Many of the techniques used by Marcoule researchers to characterize or separate materials come from their know-how in atomic sciences.
“Nuclear has been able to achieve a circular economy for 70 years without knowing it, it’s called the fuel cycle,” says Mr. Prené, that is to say the reprocessing and reuse of nuclear fuel.
“Thanks to the simulation tools developed here, we can reprocess rare earths from magnets,” explains Richard Laucournet.
In one of the labs of the Atalante unit, remote manipulators work in front of waterproof enclosures, using large pliers through a meter-thick window, cutting out irradiated fuel rods.

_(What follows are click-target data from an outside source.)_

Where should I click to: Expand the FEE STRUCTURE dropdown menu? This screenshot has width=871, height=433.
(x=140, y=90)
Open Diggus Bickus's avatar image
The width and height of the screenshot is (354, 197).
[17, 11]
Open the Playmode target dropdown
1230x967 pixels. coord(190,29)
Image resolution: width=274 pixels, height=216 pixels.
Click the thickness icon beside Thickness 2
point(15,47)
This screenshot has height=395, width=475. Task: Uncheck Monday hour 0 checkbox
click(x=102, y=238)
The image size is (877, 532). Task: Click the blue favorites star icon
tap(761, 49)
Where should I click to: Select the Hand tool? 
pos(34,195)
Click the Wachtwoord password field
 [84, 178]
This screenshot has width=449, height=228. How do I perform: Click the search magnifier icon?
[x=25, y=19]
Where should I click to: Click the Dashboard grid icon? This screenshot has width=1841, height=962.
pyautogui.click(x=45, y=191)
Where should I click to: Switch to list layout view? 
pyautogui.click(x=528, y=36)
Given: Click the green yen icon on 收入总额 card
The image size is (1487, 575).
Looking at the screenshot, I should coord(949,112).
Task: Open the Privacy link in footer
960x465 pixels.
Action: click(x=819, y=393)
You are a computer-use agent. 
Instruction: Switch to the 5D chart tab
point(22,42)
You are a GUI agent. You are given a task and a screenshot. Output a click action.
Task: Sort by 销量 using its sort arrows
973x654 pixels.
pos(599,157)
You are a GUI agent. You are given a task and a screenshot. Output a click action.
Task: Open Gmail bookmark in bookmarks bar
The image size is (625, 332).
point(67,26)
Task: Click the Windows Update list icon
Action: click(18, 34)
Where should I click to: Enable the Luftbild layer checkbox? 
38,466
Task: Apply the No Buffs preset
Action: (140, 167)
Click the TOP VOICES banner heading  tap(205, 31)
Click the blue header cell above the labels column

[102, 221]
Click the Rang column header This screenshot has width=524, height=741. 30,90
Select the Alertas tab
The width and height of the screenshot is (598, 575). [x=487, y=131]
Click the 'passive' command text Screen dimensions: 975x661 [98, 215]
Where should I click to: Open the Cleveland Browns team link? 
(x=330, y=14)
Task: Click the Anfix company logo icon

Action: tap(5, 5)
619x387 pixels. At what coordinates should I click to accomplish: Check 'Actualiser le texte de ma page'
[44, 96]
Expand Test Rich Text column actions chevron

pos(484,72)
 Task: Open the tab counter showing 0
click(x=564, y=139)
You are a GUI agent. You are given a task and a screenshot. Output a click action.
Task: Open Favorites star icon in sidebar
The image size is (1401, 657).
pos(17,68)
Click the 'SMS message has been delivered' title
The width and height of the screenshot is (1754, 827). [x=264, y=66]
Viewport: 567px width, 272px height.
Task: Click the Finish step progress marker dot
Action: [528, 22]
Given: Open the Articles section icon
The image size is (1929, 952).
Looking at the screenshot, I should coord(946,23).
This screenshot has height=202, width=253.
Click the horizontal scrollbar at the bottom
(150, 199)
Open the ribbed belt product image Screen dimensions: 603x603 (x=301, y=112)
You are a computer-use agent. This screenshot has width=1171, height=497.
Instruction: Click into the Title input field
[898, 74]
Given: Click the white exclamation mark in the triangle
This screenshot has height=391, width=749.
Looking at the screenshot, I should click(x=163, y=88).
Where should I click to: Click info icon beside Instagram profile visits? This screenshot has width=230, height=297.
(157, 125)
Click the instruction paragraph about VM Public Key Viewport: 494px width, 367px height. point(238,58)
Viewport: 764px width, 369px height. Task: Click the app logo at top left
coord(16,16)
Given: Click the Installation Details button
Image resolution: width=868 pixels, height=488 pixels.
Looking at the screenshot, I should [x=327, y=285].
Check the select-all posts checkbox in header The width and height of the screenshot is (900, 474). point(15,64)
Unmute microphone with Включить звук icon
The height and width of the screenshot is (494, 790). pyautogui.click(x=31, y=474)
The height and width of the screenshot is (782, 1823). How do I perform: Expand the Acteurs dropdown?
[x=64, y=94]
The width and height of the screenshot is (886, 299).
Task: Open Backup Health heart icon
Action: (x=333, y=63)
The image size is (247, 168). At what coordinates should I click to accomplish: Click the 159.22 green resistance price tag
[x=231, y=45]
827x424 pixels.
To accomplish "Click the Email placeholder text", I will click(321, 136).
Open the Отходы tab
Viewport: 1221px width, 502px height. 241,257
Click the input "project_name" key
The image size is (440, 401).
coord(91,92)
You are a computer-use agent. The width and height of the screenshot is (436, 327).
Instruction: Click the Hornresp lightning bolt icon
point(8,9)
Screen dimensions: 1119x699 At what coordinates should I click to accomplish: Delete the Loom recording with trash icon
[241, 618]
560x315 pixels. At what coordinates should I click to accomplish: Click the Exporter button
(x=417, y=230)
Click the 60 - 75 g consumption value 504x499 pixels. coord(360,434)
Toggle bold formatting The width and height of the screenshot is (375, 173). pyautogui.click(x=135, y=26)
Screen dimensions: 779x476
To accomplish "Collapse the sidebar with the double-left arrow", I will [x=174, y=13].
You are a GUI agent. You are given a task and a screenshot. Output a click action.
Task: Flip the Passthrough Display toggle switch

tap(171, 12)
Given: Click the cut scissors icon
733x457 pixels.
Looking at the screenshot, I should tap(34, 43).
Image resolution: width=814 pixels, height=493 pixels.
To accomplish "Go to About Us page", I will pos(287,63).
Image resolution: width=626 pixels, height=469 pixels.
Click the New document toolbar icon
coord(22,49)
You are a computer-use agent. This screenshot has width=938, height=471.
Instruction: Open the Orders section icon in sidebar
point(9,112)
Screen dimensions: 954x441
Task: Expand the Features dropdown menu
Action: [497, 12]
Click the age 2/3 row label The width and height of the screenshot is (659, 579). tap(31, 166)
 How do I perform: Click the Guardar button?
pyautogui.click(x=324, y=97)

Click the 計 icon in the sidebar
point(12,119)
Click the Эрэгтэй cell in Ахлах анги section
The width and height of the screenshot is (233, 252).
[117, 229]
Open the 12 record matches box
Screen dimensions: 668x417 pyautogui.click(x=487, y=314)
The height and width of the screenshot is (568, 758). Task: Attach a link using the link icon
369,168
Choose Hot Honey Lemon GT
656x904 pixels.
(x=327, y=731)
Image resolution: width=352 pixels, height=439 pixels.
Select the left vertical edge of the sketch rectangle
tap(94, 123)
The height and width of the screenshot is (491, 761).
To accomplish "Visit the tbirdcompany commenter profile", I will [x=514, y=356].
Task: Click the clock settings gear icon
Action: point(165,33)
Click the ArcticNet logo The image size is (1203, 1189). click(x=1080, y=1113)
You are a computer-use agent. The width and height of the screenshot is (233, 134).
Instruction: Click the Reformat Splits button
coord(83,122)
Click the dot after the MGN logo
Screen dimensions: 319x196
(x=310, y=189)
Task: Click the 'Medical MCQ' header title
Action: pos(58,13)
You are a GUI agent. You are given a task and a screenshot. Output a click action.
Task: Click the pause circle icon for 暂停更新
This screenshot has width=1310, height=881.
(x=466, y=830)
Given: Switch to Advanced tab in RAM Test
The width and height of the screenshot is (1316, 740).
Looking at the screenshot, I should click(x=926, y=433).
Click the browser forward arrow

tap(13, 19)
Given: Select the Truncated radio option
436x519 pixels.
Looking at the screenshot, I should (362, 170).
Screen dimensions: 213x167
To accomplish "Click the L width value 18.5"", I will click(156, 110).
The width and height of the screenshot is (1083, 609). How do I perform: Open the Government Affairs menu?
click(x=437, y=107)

The alloy sections are placed in hot acid solutions, explains Nathalie Herlet, deputy head of the process research department. The metal dissolves. And can then be extracted via the use of organic solvents and decanters.
The process is suitable for recovering lithium, nickel, cobalt, and graphite from the “blackmass” resulting from the crushing of automobile electric battery cells.
The “molten salts” technique under development at Marcoule will be useful both for the recycling of fuels from the announced future 4th generation reactors, and for the valorization of rare earths such as neodymium from magnets, add the researchers.
These technologies are all the more useful since “there is no real magnet recycling sector” in the world, with the exception of production scrap in Asia, underlines Mr. Laucournet.
In photovoltaics, a technique based on “super-critical fluids” is used.
Carbon dioxide CO2 is used to detach and inflate solar panel cells, allowing the recovery of the silicon and silver contained therein.
In nuclear power, water “in a supercritical state”, which “enters the interior of matter”, has been qualified since 2015 to help remove radioactivity from metals in a liquid state, in the hope of manage radioactive waste one day, explains Ms. Herlet.
This process on which the CEA has been working for “more than 20 years” is available for the recycling of wind turbine blades.
Water at very high temperature and very high pressure “breaks” the polymer chains of the fiberglass or carbon composites that make up wind turbine blades and hydrogen tanks.
In pure nuclear power, the CEA is also working on the possible recycling of part of the radioactive fission products destined to be vitrified and buried for eternity: the famous radioactive waste.
“They contain very rare and very expensive metals, generated by the nuclear reaction itself”, “platinoids such as palladium, rhodium or ruthenium” in particular, indicates Mr. Prené. “We have started studies to extract them. It works,” he said.
“If we had authorization to recover rhodium and revalue it”, (…) this would make it possible to extract approximately 700 kg per year” of this metal, or “nearly 20% of world production”.